Texas Districts non-biased voting districts part 1

So i figured what if voting districts in Texas had to follow some sort of logical rules in order to exist?  All districts start by following city boundaries, then if necessary move to county boundaries; this rule is only broken for population reasons.  The application has some limitations with this such as voting districts not aligning to cities so i did the best i could.  I’ll add the break down of each district later i’m too tired tonight

CD-32 West Dallas, Addison

CD-30 East Dallas, Park Cities, Balch Springs

CD-12 Fort Worth, Westover Hills

CD-6 Arlington, Grand Praire, Mansfield

CD-3 (North Dallas Suburbs) Plano, Frisco, Richardson, Allen, McKinney (Partial)

CD-5 (East and South Dallas Suburbs) Garland, Rockwall, Mesquite, Duncanville, DeSoto

CD-24 (North Fort Worth Suburbs) Irving, Grapevine, Keller, Richland Hills

CD-26 Denton, Flower Mound, Lewisville, Carrollton

CD-4 (DFW Exurbs) Cleburne, Waxahachie, Greenville, McKinney

CD-20 West San Antonio, Castle Hills

CD-21 East San Antonio, Alamo Heights

CD-23 San Antonio Suburbs and exurbs

17 thoughts on “Texas Districts non-biased voting districts part 1”

  1. But I believe that some states do not allow for one district to be completely surrounded by another.
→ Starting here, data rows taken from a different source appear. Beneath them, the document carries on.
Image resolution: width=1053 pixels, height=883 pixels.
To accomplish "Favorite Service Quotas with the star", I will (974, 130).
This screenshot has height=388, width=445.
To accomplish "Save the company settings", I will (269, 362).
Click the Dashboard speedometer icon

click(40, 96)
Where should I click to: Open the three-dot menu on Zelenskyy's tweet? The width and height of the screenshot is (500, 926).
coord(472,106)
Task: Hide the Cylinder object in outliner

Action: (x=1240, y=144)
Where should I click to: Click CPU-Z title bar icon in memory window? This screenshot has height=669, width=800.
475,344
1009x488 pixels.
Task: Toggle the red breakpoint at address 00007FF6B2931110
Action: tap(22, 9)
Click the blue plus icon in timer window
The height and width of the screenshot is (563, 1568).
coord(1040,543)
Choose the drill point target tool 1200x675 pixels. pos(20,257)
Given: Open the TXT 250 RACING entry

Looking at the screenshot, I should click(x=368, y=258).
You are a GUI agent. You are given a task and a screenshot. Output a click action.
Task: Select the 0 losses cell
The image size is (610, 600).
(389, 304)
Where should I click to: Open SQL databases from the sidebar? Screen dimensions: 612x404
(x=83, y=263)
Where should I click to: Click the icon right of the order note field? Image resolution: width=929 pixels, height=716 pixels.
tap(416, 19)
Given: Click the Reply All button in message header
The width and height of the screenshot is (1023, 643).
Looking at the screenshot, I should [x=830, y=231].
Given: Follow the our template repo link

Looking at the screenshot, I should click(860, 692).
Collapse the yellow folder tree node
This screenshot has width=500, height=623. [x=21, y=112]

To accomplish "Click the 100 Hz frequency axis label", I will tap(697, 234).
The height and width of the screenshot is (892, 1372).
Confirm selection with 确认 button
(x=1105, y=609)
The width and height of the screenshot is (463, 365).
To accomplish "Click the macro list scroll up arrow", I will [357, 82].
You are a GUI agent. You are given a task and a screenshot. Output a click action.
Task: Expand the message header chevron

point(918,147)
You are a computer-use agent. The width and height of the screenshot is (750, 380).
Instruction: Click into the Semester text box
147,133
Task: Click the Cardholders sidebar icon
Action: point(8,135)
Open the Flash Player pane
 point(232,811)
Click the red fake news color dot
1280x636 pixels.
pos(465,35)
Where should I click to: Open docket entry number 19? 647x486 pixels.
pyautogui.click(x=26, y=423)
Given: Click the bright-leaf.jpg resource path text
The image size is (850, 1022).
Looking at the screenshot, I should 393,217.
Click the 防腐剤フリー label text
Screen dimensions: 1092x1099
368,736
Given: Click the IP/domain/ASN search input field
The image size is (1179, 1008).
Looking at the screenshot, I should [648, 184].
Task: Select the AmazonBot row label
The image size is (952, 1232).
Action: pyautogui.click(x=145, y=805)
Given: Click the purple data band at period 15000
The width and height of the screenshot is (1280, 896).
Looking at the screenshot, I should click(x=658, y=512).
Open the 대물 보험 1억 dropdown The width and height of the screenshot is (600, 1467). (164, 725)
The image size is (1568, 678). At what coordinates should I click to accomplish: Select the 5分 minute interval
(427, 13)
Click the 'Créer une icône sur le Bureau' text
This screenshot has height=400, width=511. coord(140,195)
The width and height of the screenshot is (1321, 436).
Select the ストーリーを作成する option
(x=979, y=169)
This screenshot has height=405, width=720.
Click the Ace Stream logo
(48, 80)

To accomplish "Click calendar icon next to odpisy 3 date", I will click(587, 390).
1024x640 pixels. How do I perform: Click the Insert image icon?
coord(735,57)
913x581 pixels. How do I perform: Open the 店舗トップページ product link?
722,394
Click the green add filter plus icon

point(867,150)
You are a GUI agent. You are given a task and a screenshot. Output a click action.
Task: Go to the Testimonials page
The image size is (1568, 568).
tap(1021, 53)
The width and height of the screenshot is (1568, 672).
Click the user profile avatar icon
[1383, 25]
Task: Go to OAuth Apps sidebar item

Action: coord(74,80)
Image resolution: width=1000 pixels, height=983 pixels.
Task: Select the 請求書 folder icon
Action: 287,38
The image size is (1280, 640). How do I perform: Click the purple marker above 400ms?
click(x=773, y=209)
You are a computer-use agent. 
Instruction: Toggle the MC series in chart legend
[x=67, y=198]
You have 2 such districts here. Any insight about the laws in Texas?

  2. Here is what Greg Giroux from CQPolitics said when I asked him a similar question over a year ago about this same hypothetical situation:

    “Thanks for the question. There are requirements that districts be contiguous and roughly equal in population, but I haven’t encountered a case like this and am not aware of any law that would prevent the creation of a bulls-eye-style district that is enveloped by another district.

    Greg Giroux”

  3. i just finished a map. if you think now is bad, try 36 districts, only 7 democratic, but 13 VRA.  That’s right, split San Antonio into 3 to dilute it completely and all the districts are Hispanic GOP.  Split El Paso in 2 to make a panhandle, Lubbock district Hispanic.  Create one in South Texas in the more Republican parts, and one in the Houston Suburbs.  Of course demographic trends could be an issue.